上記で該当するアクションがゲーム内容に深く関り、かつキャラエディットでプレイヤーキャラやNPCの体格が大きく変動するフィーチャーがあるなら、導入するべきでしょう。

簡単な手間で、複雑なモーションを苦労して調達して制御することなく、これらのアクションが実現できるでしょう。




でも、すでに別の手段で実装していたなら、代替えする甲斐があるかは判断が悩ましくなります。

例えば、物を拾うにしても、ノーモーションでアイテムを拾って手にワープしてもインディーゲームではそう気になることではないだろうし、

ドアを開くなら余計な動作させるより、近づいたら自動で開くほうがゲームのテンポは良くなると思うし。

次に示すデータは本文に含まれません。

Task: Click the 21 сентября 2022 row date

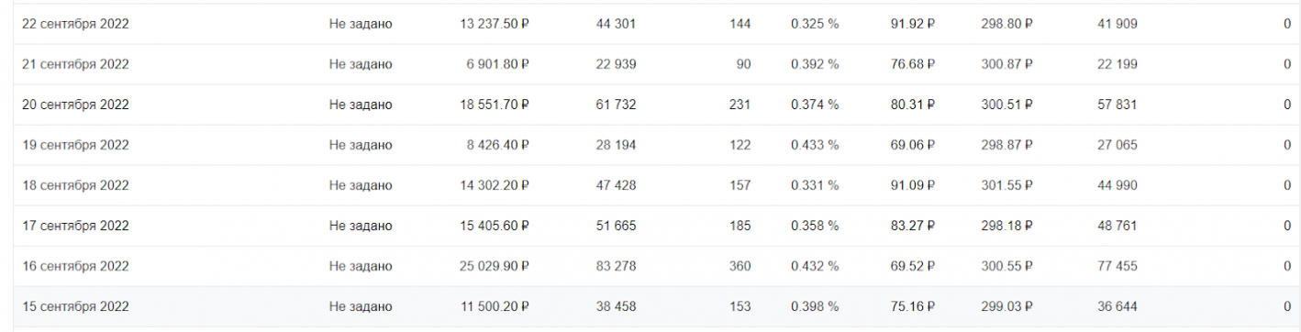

両手持ち武器も、すでにモーションを持ってるならそれで足りるだろうし。

細かい見た目の品質を上げてもゲームの面白さには直結しないのです。

インディーゲームはアセットはアイデアの実現に不可欠なものでない限り、より早くゲームを完成させる用途にアセットを選ぶべきだと私は思います。


それとは別に、後発で安いまたは無料のIKアセットもいくつか出てます。高い=高性能とは限らないので、そちらを試してみるのもいいかも。